WHAT THE TASK ASKS: In full and without deviation, write out the entries that follow.

═══ TASK INPUT

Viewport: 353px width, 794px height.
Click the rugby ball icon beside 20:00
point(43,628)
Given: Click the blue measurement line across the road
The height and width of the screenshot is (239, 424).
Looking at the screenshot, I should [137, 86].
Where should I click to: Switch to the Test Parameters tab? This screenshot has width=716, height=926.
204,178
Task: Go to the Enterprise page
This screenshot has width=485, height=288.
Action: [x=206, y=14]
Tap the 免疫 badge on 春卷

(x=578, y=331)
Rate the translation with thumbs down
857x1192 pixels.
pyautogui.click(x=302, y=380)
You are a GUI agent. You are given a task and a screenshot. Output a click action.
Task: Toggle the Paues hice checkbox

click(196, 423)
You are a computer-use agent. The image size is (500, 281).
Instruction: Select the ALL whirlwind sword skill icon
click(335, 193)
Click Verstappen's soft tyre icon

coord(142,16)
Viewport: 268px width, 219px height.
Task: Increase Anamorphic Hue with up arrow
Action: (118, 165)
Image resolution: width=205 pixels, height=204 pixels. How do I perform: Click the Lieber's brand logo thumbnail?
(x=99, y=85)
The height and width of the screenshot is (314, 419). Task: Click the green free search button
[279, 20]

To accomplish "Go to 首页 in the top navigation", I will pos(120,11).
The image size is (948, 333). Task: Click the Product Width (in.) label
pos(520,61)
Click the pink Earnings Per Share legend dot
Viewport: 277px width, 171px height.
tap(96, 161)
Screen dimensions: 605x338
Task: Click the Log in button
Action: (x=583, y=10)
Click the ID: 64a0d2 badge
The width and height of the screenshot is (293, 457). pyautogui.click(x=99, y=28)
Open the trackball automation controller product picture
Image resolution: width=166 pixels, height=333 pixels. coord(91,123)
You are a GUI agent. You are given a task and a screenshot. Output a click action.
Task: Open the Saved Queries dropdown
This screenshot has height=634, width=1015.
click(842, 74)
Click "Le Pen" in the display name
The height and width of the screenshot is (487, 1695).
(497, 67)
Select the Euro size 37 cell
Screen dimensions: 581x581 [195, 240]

══════

ANSWER FOR THE TASK:
Viewport: 353px width, 794px height.
Click the rugby ball icon beside 20:00
point(43,628)
Given: Click the blue measurement line across the road
The height and width of the screenshot is (239, 424).
Looking at the screenshot, I should [137, 86].
Where should I click to: Switch to the Test Parameters tab? This screenshot has width=716, height=926.
204,178
Task: Go to the Enterprise page
This screenshot has width=485, height=288.
Action: [x=206, y=14]
Tap the 免疫 badge on 春卷

(x=578, y=331)
Rate the translation with thumbs down
857x1192 pixels.
pyautogui.click(x=302, y=380)
You are a GUI agent. You are given a task and a screenshot. Output a click action.
Task: Toggle the Paues hice checkbox

click(196, 423)
You are a computer-use agent. The image size is (500, 281).
Instruction: Select the ALL whirlwind sword skill icon
click(335, 193)
Click Verstappen's soft tyre icon

coord(142,16)
Viewport: 268px width, 219px height.
Task: Increase Anamorphic Hue with up arrow
Action: (118, 165)
Image resolution: width=205 pixels, height=204 pixels. How do I perform: Click the Lieber's brand logo thumbnail?
(x=99, y=85)
The height and width of the screenshot is (314, 419). Task: Click the green free search button
[279, 20]

To accomplish "Go to 首页 in the top navigation", I will pos(120,11).
The image size is (948, 333). Task: Click the Product Width (in.) label
pos(520,61)
Click the pink Earnings Per Share legend dot
Viewport: 277px width, 171px height.
tap(96, 161)
Screen dimensions: 605x338
Task: Click the Log in button
Action: (x=583, y=10)
Click the ID: 64a0d2 badge
The width and height of the screenshot is (293, 457). pyautogui.click(x=99, y=28)
Open the trackball automation controller product picture
Image resolution: width=166 pixels, height=333 pixels. coord(91,123)
You are a GUI agent. You are given a task and a screenshot. Output a click action.
Task: Open the Saved Queries dropdown
This screenshot has height=634, width=1015.
click(842, 74)
Click "Le Pen" in the display name
The height and width of the screenshot is (487, 1695).
(497, 67)
Select the Euro size 37 cell
Screen dimensions: 581x581 [195, 240]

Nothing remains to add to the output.